## Task inputs
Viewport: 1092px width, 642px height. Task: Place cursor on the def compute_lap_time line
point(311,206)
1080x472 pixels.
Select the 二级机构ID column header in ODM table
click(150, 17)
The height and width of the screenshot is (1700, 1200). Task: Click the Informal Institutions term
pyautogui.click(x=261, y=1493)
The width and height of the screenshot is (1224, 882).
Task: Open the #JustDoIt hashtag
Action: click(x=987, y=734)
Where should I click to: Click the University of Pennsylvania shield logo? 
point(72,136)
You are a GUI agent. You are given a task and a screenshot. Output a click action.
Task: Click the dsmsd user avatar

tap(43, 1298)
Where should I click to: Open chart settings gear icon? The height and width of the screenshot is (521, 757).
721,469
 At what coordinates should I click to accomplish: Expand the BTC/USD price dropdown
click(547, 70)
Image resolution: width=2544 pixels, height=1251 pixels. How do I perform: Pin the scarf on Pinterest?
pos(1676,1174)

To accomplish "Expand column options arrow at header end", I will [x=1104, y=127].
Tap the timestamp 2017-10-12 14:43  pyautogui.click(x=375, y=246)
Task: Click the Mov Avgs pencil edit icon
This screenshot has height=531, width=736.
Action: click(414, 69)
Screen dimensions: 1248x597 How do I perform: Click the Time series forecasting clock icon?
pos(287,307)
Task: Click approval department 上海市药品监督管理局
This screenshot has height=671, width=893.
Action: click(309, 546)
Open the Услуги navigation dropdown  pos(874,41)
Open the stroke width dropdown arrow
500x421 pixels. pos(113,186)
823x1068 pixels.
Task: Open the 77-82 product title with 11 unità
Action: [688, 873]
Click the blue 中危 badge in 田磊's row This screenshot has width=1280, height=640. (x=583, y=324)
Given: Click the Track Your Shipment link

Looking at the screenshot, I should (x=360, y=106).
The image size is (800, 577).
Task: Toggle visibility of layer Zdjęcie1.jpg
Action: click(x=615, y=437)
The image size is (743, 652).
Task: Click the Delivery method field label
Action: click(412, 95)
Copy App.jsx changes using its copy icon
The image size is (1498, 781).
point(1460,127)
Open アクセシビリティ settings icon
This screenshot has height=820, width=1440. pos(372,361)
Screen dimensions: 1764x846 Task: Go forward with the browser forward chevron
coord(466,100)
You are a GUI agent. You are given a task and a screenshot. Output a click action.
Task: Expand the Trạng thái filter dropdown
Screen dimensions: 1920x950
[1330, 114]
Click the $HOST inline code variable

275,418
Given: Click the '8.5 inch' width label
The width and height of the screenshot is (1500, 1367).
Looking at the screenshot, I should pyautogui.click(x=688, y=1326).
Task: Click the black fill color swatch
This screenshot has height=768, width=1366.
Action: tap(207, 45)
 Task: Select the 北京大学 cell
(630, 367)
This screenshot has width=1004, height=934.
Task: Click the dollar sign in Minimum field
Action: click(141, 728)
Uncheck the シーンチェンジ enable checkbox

## Task objective
Repeat the data in its entirety, exactly as written.

## Answer below
Viewport: 1092px width, 642px height. Task: Place cursor on the def compute_lap_time line
point(311,206)
1080x472 pixels.
Select the 二级机构ID column header in ODM table
click(150, 17)
The height and width of the screenshot is (1700, 1200). Task: Click the Informal Institutions term
pyautogui.click(x=261, y=1493)
The width and height of the screenshot is (1224, 882).
Task: Open the #JustDoIt hashtag
Action: click(x=987, y=734)
Where should I click to: Click the University of Pennsylvania shield logo? 
point(72,136)
You are a GUI agent. You are given a task and a screenshot. Output a click action.
Task: Click the dsmsd user avatar

tap(43, 1298)
Where should I click to: Open chart settings gear icon? The height and width of the screenshot is (521, 757).
721,469
 At what coordinates should I click to accomplish: Expand the BTC/USD price dropdown
click(547, 70)
Image resolution: width=2544 pixels, height=1251 pixels. How do I perform: Pin the scarf on Pinterest?
pos(1676,1174)

To accomplish "Expand column options arrow at header end", I will [x=1104, y=127].
Tap the timestamp 2017-10-12 14:43  pyautogui.click(x=375, y=246)
Task: Click the Mov Avgs pencil edit icon
This screenshot has height=531, width=736.
Action: click(414, 69)
Screen dimensions: 1248x597 How do I perform: Click the Time series forecasting clock icon?
pos(287,307)
Task: Click approval department 上海市药品监督管理局
This screenshot has height=671, width=893.
Action: click(309, 546)
Open the Услуги navigation dropdown  pos(874,41)
Open the stroke width dropdown arrow
500x421 pixels. pos(113,186)
823x1068 pixels.
Task: Open the 77-82 product title with 11 unità
Action: [688, 873]
Click the blue 中危 badge in 田磊's row This screenshot has width=1280, height=640. (x=583, y=324)
Given: Click the Track Your Shipment link

Looking at the screenshot, I should (x=360, y=106).
The image size is (800, 577).
Task: Toggle visibility of layer Zdjęcie1.jpg
Action: click(x=615, y=437)
The image size is (743, 652).
Task: Click the Delivery method field label
Action: click(412, 95)
Copy App.jsx changes using its copy icon
The image size is (1498, 781).
point(1460,127)
Open アクセシビリティ settings icon
This screenshot has height=820, width=1440. pos(372,361)
Screen dimensions: 1764x846 Task: Go forward with the browser forward chevron
coord(466,100)
You are a GUI agent. You are given a task and a screenshot. Output a click action.
Task: Expand the Trạng thái filter dropdown
Screen dimensions: 1920x950
[1330, 114]
Click the $HOST inline code variable

275,418
Given: Click the '8.5 inch' width label
The width and height of the screenshot is (1500, 1367).
Looking at the screenshot, I should pyautogui.click(x=688, y=1326).
Task: Click the black fill color swatch
This screenshot has height=768, width=1366.
Action: tap(207, 45)
 Task: Select the 北京大学 cell
(630, 367)
This screenshot has width=1004, height=934.
Task: Click the dollar sign in Minimum field
Action: click(141, 728)
Uncheck the シーンチェンジ enable checkbox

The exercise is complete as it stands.